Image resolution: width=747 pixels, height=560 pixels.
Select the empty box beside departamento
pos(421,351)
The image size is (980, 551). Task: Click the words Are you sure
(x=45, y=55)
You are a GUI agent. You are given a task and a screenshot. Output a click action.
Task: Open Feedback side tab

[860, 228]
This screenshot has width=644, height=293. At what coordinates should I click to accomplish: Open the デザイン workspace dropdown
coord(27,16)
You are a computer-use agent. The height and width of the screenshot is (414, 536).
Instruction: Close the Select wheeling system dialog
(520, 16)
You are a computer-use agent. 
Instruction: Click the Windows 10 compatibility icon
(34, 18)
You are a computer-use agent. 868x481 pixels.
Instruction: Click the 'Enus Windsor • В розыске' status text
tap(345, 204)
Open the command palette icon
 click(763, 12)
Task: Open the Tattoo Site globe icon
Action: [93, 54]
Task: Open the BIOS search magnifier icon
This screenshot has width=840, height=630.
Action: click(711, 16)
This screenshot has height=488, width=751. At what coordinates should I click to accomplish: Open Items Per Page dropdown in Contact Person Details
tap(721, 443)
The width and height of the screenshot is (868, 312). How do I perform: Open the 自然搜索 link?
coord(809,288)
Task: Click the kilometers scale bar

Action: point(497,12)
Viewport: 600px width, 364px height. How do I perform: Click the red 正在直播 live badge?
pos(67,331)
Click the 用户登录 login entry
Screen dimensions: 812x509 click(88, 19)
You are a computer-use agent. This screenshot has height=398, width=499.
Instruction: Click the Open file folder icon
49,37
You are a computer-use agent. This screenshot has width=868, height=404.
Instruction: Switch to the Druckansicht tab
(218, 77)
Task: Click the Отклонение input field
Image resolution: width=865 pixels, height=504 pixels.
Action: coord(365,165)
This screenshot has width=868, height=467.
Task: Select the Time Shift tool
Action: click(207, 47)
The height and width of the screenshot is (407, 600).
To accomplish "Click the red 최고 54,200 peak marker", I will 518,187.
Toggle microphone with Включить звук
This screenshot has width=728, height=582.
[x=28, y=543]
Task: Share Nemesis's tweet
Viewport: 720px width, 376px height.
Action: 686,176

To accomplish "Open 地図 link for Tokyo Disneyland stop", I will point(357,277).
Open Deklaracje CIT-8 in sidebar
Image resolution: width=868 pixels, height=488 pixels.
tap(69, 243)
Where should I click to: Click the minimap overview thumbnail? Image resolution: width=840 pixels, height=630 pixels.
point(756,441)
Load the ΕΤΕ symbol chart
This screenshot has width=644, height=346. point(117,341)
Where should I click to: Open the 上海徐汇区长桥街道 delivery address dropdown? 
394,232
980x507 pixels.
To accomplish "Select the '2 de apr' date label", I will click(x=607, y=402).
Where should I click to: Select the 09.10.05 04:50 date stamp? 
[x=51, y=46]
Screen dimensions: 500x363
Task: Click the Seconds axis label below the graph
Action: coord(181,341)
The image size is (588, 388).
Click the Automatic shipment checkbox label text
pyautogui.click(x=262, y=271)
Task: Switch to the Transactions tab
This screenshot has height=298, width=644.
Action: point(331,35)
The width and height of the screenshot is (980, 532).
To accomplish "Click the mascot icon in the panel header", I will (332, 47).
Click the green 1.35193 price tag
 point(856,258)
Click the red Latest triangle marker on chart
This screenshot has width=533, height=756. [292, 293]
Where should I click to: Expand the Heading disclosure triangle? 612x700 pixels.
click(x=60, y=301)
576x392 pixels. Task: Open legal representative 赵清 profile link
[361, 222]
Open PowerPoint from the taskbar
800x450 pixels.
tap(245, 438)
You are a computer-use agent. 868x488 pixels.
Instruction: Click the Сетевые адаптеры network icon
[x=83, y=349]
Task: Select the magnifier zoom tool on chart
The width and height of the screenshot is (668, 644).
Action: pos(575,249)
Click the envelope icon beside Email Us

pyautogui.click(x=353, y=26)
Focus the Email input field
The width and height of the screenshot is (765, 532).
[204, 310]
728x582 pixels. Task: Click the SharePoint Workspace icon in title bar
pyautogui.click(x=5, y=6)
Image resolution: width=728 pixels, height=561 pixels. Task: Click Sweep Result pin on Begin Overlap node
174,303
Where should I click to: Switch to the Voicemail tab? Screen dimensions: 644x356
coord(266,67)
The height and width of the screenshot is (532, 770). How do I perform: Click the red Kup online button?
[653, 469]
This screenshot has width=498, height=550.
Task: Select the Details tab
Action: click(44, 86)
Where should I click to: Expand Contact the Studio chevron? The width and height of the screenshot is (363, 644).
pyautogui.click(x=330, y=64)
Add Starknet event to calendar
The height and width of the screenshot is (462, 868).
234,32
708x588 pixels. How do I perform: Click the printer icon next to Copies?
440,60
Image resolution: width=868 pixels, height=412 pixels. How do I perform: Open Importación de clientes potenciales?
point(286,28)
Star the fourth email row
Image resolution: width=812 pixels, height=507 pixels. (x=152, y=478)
_ _ _ _
◆ **Problem**: From the records, determine the number of lines holding the word "agent", and state that number only.

◆ **Task answer**: 7